**READING PASSAGE**
------------------------------------------------------------------------

Twenty weeks, boys and girls. That’s how pregnant I am. Halfway. I wish I could say that it feels like just yesterday that I found out I was pregnant, but I’d be lying. A lot. I found out I was pregnant at five weeks and it feels like every bit of fifteen weeks since then. That’s ok. I can’t imagine it’ll be the same from here on out, but you never know.
Before I got out of bed this morning I was trying to think of something cute to post today to commemorate the halfway mark. The only thing that really came to mind was posting pictures of food that I could probably only eat half of. I’m just going to say I was still asleep at that point.
It seems like over the last weekend I all of a sudden got pregnant. Not make sense? On Friday I felt like I always have for the past four or five months. By Monday I felt pregnant. Twinge in the back, hard to get up, can’t catch a breath pregnant. WTF? What just happened here? I believe I am now showing. I should be at five months, grumble grumble. Though I did have a dream last night where my OB told me I had lost more weight. It wouldn’t surprise me if it were true. That seems to be how I roll.

------------------------------------------------------------------------

**SOURCE MATERIAL**
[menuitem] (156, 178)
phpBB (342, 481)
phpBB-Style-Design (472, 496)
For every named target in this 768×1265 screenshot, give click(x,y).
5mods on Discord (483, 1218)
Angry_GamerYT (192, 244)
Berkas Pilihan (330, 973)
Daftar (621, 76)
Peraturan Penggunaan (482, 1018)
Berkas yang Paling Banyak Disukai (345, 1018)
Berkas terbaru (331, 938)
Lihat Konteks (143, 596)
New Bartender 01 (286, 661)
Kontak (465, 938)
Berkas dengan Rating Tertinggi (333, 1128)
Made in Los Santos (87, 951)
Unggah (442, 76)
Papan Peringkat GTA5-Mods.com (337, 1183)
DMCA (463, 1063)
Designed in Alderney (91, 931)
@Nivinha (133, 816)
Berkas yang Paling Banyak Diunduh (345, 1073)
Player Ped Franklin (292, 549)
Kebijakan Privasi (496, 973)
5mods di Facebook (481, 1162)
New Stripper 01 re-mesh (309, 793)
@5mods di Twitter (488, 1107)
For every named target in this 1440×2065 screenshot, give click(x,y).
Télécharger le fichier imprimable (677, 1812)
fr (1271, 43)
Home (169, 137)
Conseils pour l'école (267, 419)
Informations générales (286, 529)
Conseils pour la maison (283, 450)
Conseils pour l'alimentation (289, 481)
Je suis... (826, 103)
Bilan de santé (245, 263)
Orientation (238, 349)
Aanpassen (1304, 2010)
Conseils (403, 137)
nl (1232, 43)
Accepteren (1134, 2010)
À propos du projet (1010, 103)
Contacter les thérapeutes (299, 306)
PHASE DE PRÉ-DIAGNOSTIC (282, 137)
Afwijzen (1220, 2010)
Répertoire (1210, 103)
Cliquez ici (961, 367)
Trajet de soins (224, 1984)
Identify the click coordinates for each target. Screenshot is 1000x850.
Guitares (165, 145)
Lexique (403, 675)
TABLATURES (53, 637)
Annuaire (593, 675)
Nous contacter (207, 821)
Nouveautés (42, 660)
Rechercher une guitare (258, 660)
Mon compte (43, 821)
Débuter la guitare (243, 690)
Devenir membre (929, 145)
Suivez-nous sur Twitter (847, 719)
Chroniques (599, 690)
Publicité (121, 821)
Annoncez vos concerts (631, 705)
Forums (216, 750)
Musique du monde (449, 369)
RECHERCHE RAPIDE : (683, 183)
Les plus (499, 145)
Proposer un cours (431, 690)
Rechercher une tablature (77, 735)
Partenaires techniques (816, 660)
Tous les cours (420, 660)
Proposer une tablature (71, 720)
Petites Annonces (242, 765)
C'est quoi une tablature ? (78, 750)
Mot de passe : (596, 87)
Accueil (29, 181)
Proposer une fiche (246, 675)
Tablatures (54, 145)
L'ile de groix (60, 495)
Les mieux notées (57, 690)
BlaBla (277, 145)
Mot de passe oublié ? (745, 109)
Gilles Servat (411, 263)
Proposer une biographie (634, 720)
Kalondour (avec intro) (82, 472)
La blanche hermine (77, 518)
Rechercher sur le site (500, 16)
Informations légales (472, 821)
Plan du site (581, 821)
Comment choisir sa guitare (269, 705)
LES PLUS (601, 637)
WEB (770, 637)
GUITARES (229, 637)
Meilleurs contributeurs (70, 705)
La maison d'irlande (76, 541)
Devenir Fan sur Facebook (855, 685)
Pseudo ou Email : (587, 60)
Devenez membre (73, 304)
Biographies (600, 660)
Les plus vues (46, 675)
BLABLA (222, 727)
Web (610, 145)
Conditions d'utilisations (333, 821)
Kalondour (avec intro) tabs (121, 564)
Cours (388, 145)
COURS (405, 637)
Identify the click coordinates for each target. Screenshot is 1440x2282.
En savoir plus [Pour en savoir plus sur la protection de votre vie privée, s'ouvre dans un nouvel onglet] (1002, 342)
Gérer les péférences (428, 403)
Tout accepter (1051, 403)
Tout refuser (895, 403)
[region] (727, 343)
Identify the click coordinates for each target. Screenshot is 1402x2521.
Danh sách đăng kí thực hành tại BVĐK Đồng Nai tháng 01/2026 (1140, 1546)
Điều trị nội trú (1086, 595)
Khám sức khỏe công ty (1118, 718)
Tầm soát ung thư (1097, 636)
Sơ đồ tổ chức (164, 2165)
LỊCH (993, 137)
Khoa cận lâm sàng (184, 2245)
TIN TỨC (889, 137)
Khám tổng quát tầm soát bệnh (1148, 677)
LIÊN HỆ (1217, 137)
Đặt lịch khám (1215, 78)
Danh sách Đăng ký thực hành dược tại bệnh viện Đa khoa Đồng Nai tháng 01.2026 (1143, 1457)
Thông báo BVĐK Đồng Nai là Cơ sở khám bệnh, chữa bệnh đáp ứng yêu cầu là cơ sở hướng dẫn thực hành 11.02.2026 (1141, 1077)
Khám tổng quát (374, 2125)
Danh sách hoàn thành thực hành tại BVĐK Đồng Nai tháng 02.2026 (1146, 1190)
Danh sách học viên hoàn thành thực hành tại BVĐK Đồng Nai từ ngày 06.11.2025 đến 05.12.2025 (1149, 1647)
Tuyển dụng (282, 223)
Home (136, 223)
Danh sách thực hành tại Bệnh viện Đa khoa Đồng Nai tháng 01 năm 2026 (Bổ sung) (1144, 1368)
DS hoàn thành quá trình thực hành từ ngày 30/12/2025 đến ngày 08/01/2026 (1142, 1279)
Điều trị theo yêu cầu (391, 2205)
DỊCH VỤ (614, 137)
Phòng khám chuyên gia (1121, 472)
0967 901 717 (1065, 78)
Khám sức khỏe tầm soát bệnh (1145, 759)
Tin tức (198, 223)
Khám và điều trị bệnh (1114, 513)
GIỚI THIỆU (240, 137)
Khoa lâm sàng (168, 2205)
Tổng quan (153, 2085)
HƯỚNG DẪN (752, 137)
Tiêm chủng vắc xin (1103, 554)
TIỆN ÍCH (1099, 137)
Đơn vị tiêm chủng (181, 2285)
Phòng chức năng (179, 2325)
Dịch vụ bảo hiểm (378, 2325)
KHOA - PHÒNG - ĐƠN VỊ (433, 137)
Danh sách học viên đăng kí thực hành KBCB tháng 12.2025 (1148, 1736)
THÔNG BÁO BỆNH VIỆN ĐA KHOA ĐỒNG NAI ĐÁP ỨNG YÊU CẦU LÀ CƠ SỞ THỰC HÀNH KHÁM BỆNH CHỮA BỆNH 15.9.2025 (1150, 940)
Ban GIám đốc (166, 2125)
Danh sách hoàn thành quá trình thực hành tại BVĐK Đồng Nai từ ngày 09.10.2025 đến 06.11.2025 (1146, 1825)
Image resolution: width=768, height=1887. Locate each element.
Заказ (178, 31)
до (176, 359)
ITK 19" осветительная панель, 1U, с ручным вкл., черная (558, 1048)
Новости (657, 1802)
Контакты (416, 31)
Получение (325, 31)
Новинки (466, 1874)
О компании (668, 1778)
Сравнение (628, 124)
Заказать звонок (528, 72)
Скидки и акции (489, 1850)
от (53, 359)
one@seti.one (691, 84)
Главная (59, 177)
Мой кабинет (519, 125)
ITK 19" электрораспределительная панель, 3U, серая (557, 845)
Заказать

------------------------------------------------------------------------

**REQUIRED ACTIONS**
A. In the post about reaching twenty weeks of pregnancy, why does the writer say that over the last weekend they "all of a sudden got pregnant"?
B. Retype the part of the twenty-week pregnancy post starting at "Twenty weeks, boys" and ending at "at that point.".

**OUTPUTS BY TASK**
A. On Friday the writer felt the same as they had for the past four or five months, but by Monday they felt pregnant. They describe a twinge in the back, difficulty getting up and being unable to catch a breath.

B.
Twenty weeks, boys and girls. That’s how pregnant I am. Halfway. I wish I could say that it feels like just yesterday that I found out I was pregnant, but I’d be lying. A lot. I found out I was pregnant at five weeks and it feels like every bit of fifteen weeks since then. That’s ok. I can’t imagine it’ll be the same from here on out, but you never know.
Before I got out of bed this morning I was trying to think of something cute to post today to commemorate the halfway mark. The only thing that really came to mind was posting pictures of food that I could probably only eat half of. I’m just going to say I was still asleep at that point.